Opinions differ as to why, but by every measure the population of striped bass is in sharp decline. In just five years between 2006 and 2011 the National Oceanographic and Atmospheric Administration reports that the recreational catch of striped bass in Massachusetts plummeted by 85 percent! As a result, fishermen and their money are staying away yet all appeals to the Atlantic States Marine Fisheries Commission for conservation have run straight into a political wall.

Last year, in the face of a dire outlook for the future of striped bass, a coastwide reduction in catch limits was proposed by Massachusetts’ own director of the Division of Marine Fisheries, yet the two political appointees with whom he serves — both of whom have ties to the commercial fishing industry — opposed their own director, forcing to him to vote against his own measure.

Similarly, a petition signed by more than 1,000 citizens proposing a 50 percent reduction in the recreational and commercial striped bass harvest was presented to the Massachusetts Marine Fisheries Advisory Council. The nine-member council — eight of whom have direct ties to the commercial fishing industry — denied the petition.

Cooper A. Gilkes of Coop’s Bait and Tackle in Edgartown was among those who signed the petition even though the reduction would work against him in the short term, but he sees the bigger picture. “I want the fish back. I want to go out and catch stripers every night like we used to. It doesn’t take a rocket scientist to see that the striped bass are going down quickly,” Gilkes said.

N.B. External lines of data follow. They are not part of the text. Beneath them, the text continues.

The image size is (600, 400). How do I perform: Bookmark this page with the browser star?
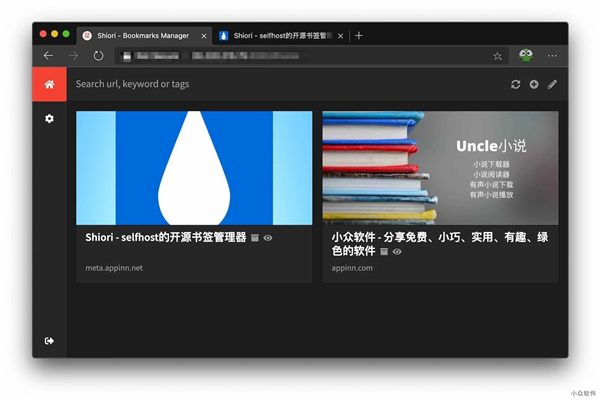coord(497,56)
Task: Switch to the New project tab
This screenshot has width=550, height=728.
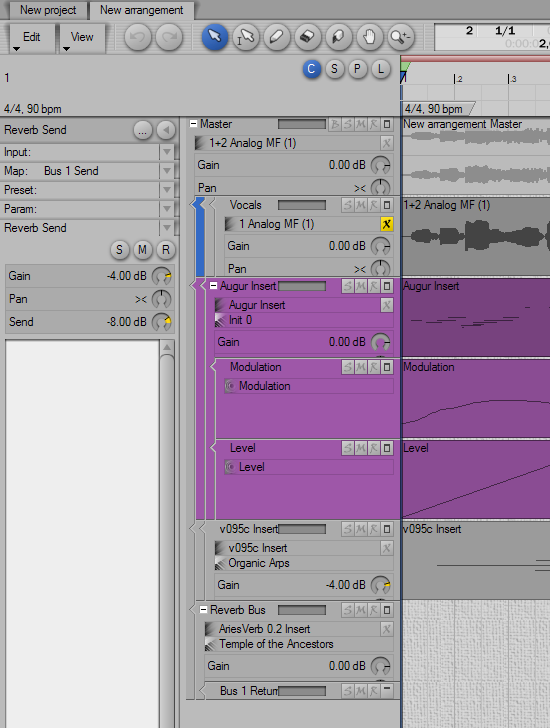Action: 48,10
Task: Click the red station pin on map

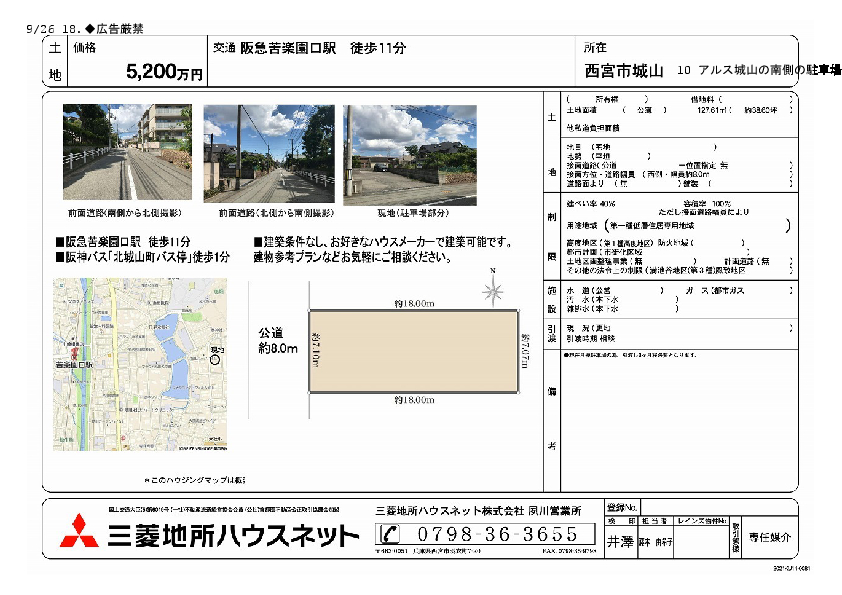Action: coord(74,355)
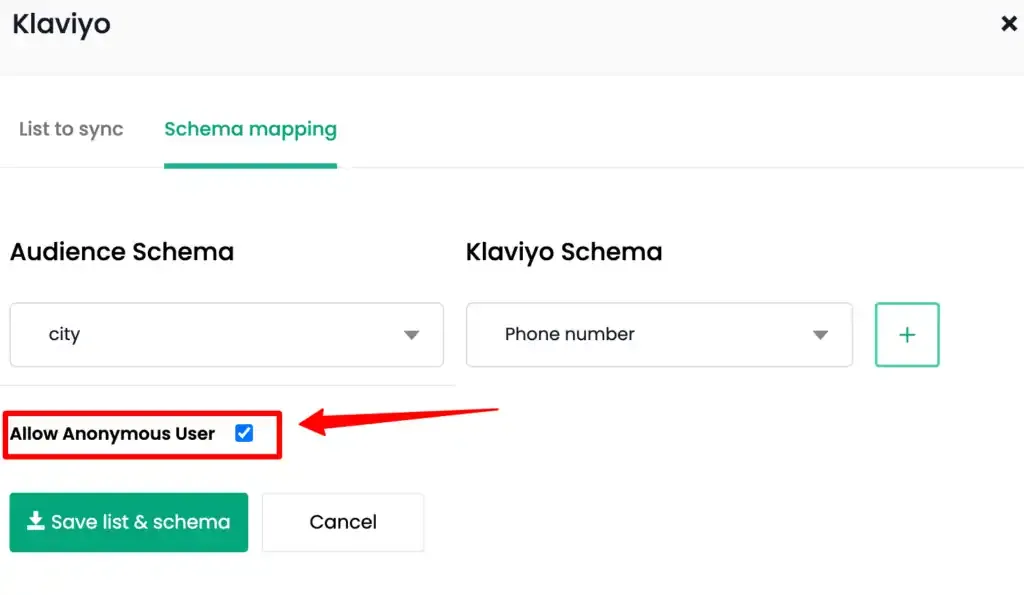The width and height of the screenshot is (1024, 595).
Task: Click the Klaviyo Schema heading
Action: [x=564, y=251]
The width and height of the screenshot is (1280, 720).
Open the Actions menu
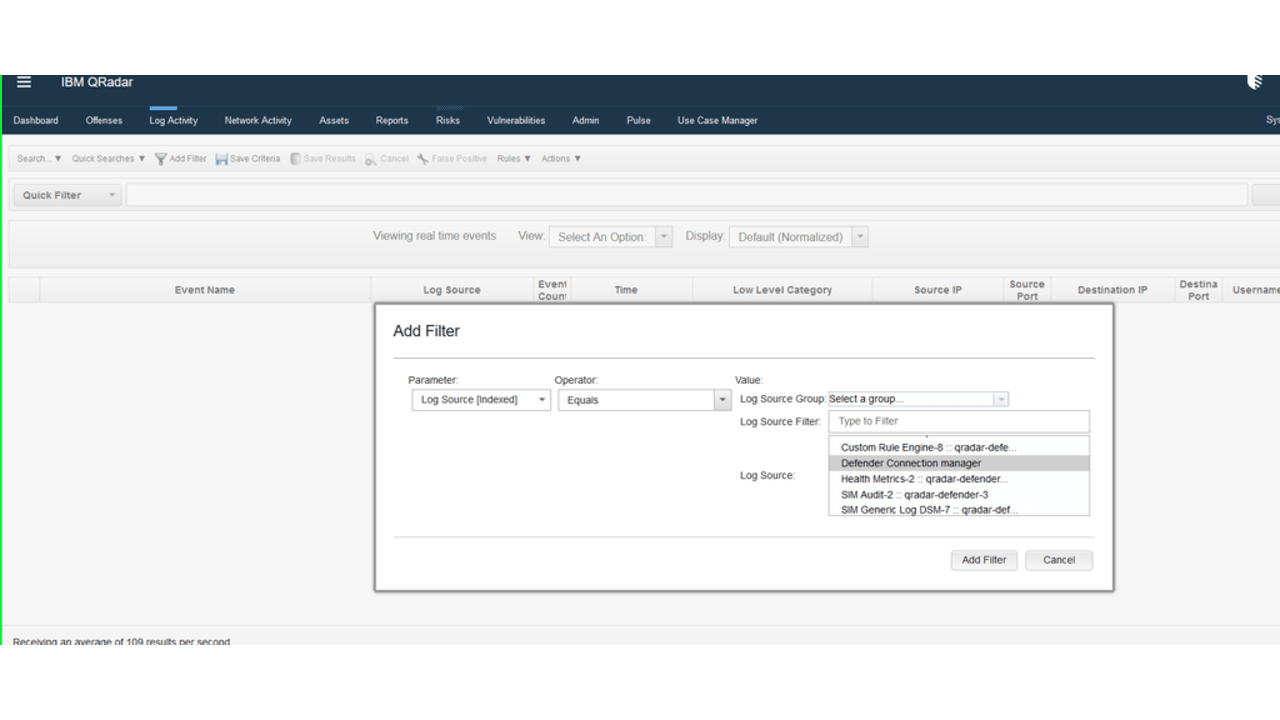pos(559,158)
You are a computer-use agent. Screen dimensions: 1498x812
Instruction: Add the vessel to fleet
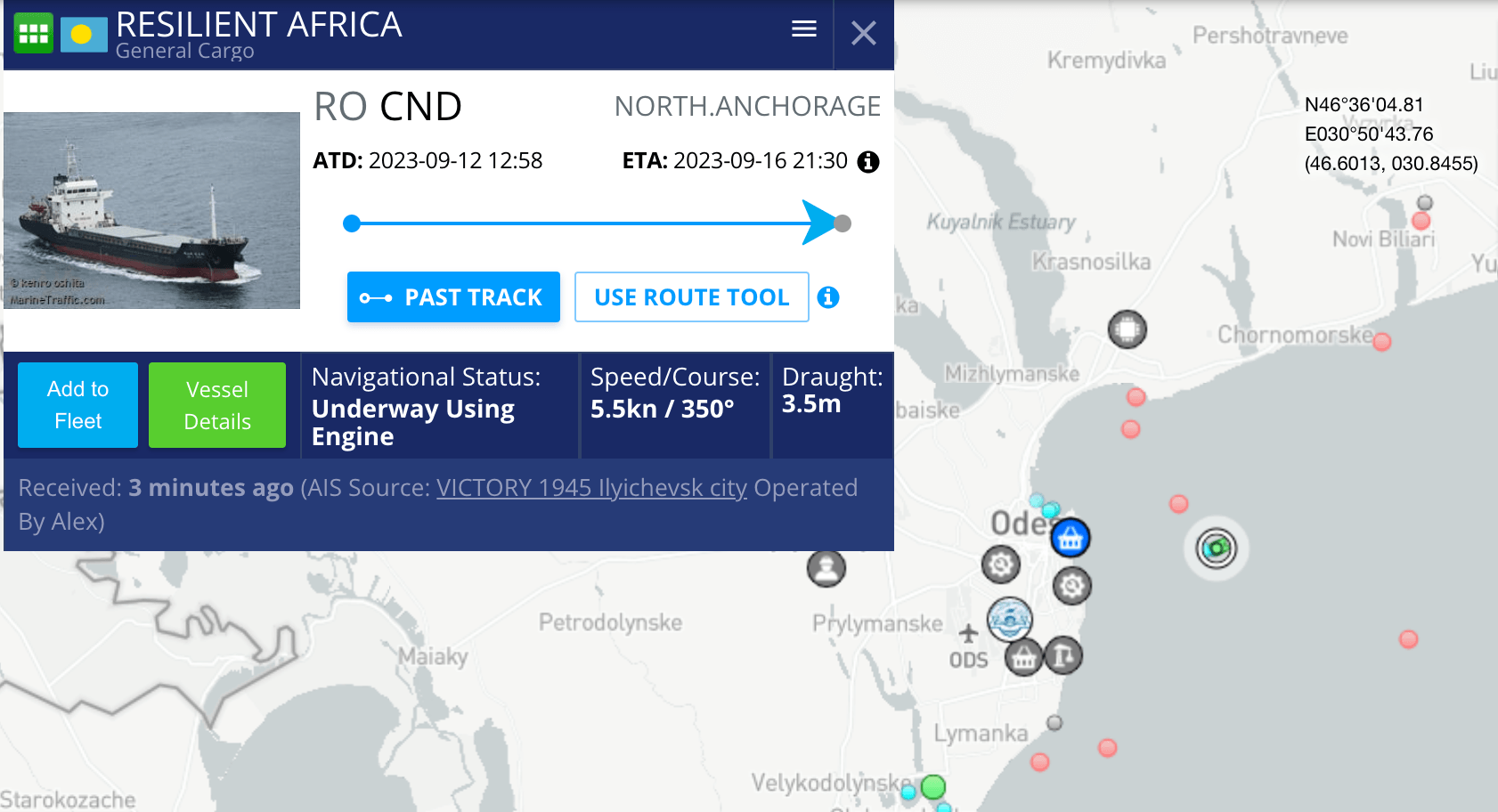78,405
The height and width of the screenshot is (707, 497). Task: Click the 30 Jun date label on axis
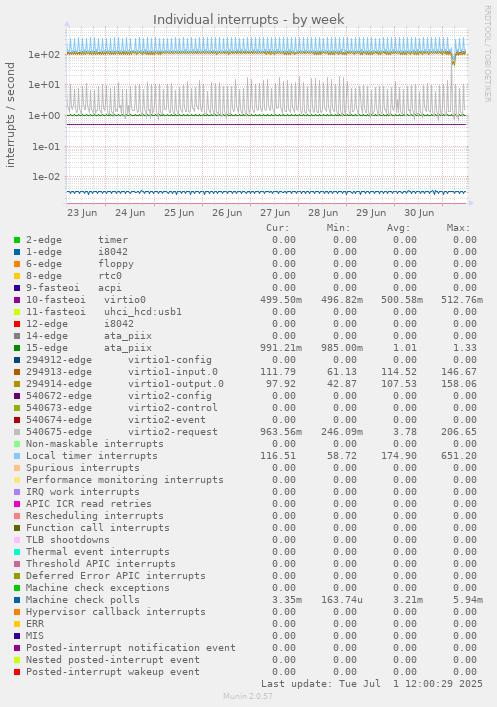(x=419, y=213)
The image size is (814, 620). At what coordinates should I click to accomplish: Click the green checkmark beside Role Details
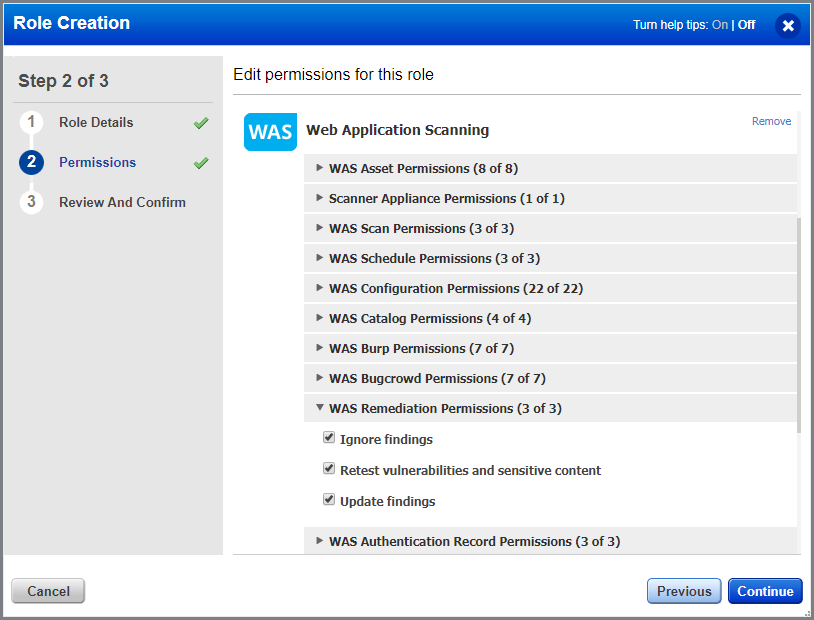[200, 122]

In her seminal environmental portend, Rachel Carson warned of mankind’s indifference to the effect of his actions. Fifty years later we should ask ourselves how we can continue to be this shortsighted when we know our collective actions are working against our shared interests.

The public may believe that it doesn’t have a stake in the outcome of the fight to save wild striped bass, but if the fishery disappears as it did in the 1980s, Massachusetts will lose thousands of jobs and a $1 billion economy. Yet true to the short-sighted nature Rachel Carson described, the self-interest of those responsible for managing our marine resources has blinded them to what is happening and what is at risk.

Should anyone question the generic state of our marine fisheries, just read the daily headlines of declining stocks, disaster relief funds and over-harvesting and then ask how wild stripers can be saved against the unsustainable pressure of a management system heavily tilted to commercial fishermen that thinks only about tomorrow, not the day after.

Dean Clark and Fred Jennings are co-chairs of the Massachusetts chapter of Stripers Forever.